**YOUR OBJECTIVE:**
Write out the material below line for line, keeping every character as it stands.

::::::::

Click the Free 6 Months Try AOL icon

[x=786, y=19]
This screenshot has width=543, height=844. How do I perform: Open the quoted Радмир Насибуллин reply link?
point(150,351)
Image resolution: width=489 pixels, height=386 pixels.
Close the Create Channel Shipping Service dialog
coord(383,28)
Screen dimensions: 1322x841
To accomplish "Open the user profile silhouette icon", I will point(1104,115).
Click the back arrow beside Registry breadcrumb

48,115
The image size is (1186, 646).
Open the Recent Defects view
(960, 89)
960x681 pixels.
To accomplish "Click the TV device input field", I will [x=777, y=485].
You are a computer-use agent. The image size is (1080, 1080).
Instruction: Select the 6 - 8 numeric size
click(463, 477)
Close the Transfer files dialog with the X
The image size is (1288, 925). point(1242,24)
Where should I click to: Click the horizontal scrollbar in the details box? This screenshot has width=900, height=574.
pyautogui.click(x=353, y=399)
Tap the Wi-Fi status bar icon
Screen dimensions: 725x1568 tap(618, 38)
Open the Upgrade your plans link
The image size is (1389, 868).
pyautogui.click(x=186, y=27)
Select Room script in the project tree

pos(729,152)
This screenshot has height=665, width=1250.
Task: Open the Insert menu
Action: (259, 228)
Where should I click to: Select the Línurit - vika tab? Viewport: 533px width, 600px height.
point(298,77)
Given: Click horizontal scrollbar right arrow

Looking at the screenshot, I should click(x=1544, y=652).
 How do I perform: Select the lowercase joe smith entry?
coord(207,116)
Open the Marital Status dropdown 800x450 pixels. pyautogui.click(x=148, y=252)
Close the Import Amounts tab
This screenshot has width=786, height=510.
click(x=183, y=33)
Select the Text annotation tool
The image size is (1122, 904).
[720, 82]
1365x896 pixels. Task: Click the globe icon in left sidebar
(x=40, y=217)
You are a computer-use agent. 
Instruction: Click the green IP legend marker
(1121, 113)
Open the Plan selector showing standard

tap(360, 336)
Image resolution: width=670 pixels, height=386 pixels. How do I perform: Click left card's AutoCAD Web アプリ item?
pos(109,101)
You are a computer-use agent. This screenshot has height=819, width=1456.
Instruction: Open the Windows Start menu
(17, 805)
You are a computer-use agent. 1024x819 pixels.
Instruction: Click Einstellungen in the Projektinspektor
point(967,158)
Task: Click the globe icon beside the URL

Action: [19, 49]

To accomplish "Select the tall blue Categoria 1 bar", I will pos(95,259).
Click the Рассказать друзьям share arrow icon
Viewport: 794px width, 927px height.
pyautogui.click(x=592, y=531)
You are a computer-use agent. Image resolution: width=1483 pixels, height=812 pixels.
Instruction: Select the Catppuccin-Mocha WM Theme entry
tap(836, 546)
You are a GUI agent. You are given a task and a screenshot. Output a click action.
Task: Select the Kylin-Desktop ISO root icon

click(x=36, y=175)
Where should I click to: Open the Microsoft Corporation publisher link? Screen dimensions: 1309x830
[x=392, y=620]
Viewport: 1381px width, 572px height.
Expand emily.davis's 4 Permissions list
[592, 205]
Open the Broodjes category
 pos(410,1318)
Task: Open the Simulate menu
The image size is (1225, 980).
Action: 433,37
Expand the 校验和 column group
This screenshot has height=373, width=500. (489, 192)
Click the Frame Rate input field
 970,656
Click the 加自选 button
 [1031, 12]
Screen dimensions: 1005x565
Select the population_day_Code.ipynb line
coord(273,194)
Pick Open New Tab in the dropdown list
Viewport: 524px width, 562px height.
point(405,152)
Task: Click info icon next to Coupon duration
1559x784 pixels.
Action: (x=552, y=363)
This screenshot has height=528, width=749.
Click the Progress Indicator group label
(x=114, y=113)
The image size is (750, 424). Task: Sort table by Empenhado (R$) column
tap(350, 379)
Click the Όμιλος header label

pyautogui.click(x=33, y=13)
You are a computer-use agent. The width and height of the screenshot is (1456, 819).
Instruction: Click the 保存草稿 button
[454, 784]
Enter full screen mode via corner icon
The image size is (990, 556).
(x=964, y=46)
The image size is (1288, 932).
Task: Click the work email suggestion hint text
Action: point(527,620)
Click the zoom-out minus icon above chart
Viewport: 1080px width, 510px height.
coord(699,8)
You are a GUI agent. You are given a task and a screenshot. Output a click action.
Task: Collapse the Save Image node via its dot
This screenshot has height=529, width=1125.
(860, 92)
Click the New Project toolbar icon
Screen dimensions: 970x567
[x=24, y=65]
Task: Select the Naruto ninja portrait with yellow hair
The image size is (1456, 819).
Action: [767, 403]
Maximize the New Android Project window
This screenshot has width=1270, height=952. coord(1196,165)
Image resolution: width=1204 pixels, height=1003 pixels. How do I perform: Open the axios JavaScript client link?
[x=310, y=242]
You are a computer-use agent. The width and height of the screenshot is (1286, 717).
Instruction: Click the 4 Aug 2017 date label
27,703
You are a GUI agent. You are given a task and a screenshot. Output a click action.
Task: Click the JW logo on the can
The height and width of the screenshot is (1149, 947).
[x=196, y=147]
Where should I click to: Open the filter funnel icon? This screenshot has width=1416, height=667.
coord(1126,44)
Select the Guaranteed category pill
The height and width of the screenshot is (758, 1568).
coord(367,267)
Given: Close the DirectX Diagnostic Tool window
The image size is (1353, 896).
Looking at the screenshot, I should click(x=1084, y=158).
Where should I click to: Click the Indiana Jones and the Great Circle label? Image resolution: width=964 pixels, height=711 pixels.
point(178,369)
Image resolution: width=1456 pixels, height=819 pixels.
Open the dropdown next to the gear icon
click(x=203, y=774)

::::::::

**RESULT FOR THIS TASK:**
Click the Free 6 Months Try AOL icon

[x=786, y=19]
This screenshot has width=543, height=844. How do I perform: Open the quoted Радмир Насибуллин reply link?
point(150,351)
Image resolution: width=489 pixels, height=386 pixels.
Close the Create Channel Shipping Service dialog
coord(383,28)
Screen dimensions: 1322x841
To accomplish "Open the user profile silhouette icon", I will point(1104,115).
Click the back arrow beside Registry breadcrumb

48,115
The image size is (1186, 646).
Open the Recent Defects view
(960, 89)
960x681 pixels.
To accomplish "Click the TV device input field", I will [x=777, y=485].
You are a computer-use agent. The image size is (1080, 1080).
Instruction: Select the 6 - 8 numeric size
click(463, 477)
Close the Transfer files dialog with the X
The image size is (1288, 925). point(1242,24)
Where should I click to: Click the horizontal scrollbar in the details box? This screenshot has width=900, height=574.
pyautogui.click(x=353, y=399)
Tap the Wi-Fi status bar icon
Screen dimensions: 725x1568 tap(618, 38)
Open the Upgrade your plans link
The image size is (1389, 868).
pyautogui.click(x=186, y=27)
Select Room script in the project tree

pos(729,152)
This screenshot has height=665, width=1250.
Task: Open the Insert menu
Action: (259, 228)
Where should I click to: Select the Línurit - vika tab? Viewport: 533px width, 600px height.
point(298,77)
Given: Click horizontal scrollbar right arrow

Looking at the screenshot, I should click(x=1544, y=652).
 How do I perform: Select the lowercase joe smith entry?
coord(207,116)
Open the Marital Status dropdown 800x450 pixels. pyautogui.click(x=148, y=252)
Close the Import Amounts tab
This screenshot has width=786, height=510.
click(x=183, y=33)
Select the Text annotation tool
The image size is (1122, 904).
[720, 82]
1365x896 pixels. Task: Click the globe icon in left sidebar
(x=40, y=217)
You are a computer-use agent. 
Instruction: Click the green IP legend marker
(1121, 113)
Open the Plan selector showing standard

tap(360, 336)
Image resolution: width=670 pixels, height=386 pixels. How do I perform: Click left card's AutoCAD Web アプリ item?
pos(109,101)
You are a computer-use agent. This screenshot has height=819, width=1456.
Instruction: Open the Windows Start menu
(17, 805)
You are a computer-use agent. 1024x819 pixels.
Instruction: Click Einstellungen in the Projektinspektor
point(967,158)
Task: Click the globe icon beside the URL

Action: [19, 49]

To accomplish "Select the tall blue Categoria 1 bar", I will pos(95,259).
Click the Рассказать друзьям share arrow icon
Viewport: 794px width, 927px height.
pyautogui.click(x=592, y=531)
You are a computer-use agent. Image resolution: width=1483 pixels, height=812 pixels.
Instruction: Select the Catppuccin-Mocha WM Theme entry
tap(836, 546)
You are a GUI agent. You are given a task and a screenshot. Output a click action.
Task: Select the Kylin-Desktop ISO root icon

click(x=36, y=175)
Where should I click to: Open the Microsoft Corporation publisher link? Screen dimensions: 1309x830
[x=392, y=620]
Viewport: 1381px width, 572px height.
Expand emily.davis's 4 Permissions list
[592, 205]
Open the Broodjes category
 pos(410,1318)
Task: Open the Simulate menu
The image size is (1225, 980).
Action: 433,37
Expand the 校验和 column group
This screenshot has height=373, width=500. (489, 192)
Click the Frame Rate input field
 970,656
Click the 加自选 button
 [1031, 12]
Screen dimensions: 1005x565
Select the population_day_Code.ipynb line
coord(273,194)
Pick Open New Tab in the dropdown list
Viewport: 524px width, 562px height.
point(405,152)
Task: Click info icon next to Coupon duration
1559x784 pixels.
Action: (x=552, y=363)
This screenshot has height=528, width=749.
Click the Progress Indicator group label
(x=114, y=113)
The image size is (750, 424). Task: Sort table by Empenhado (R$) column
tap(350, 379)
Click the Όμιλος header label

pyautogui.click(x=33, y=13)
You are a computer-use agent. The width and height of the screenshot is (1456, 819).
Instruction: Click the 保存草稿 button
[454, 784]
Enter full screen mode via corner icon
The image size is (990, 556).
(x=964, y=46)
The image size is (1288, 932).
Task: Click the work email suggestion hint text
Action: point(527,620)
Click the zoom-out minus icon above chart
Viewport: 1080px width, 510px height.
coord(699,8)
You are a GUI agent. You are given a task and a screenshot. Output a click action.
Task: Collapse the Save Image node via its dot
This screenshot has height=529, width=1125.
(860, 92)
Click the New Project toolbar icon
Screen dimensions: 970x567
[x=24, y=65]
Task: Select the Naruto ninja portrait with yellow hair
The image size is (1456, 819).
Action: [767, 403]
Maximize the New Android Project window
This screenshot has width=1270, height=952. coord(1196,165)
Image resolution: width=1204 pixels, height=1003 pixels. How do I perform: Open the axios JavaScript client link?
[x=310, y=242]
You are a computer-use agent. The width and height of the screenshot is (1286, 717).
Instruction: Click the 4 Aug 2017 date label
27,703
You are a GUI agent. You are given a task and a screenshot. Output a click action.
Task: Click the JW logo on the can
The height and width of the screenshot is (1149, 947).
[x=196, y=147]
Where should I click to: Open the filter funnel icon? This screenshot has width=1416, height=667.
coord(1126,44)
Select the Guaranteed category pill
The height and width of the screenshot is (758, 1568).
coord(367,267)
Given: Close the DirectX Diagnostic Tool window
The image size is (1353, 896).
Looking at the screenshot, I should click(x=1084, y=158).
Where should I click to: Click the Indiana Jones and the Great Circle label? Image resolution: width=964 pixels, height=711 pixels.
point(178,369)
Image resolution: width=1456 pixels, height=819 pixels.
Open the dropdown next to the gear icon
click(x=203, y=774)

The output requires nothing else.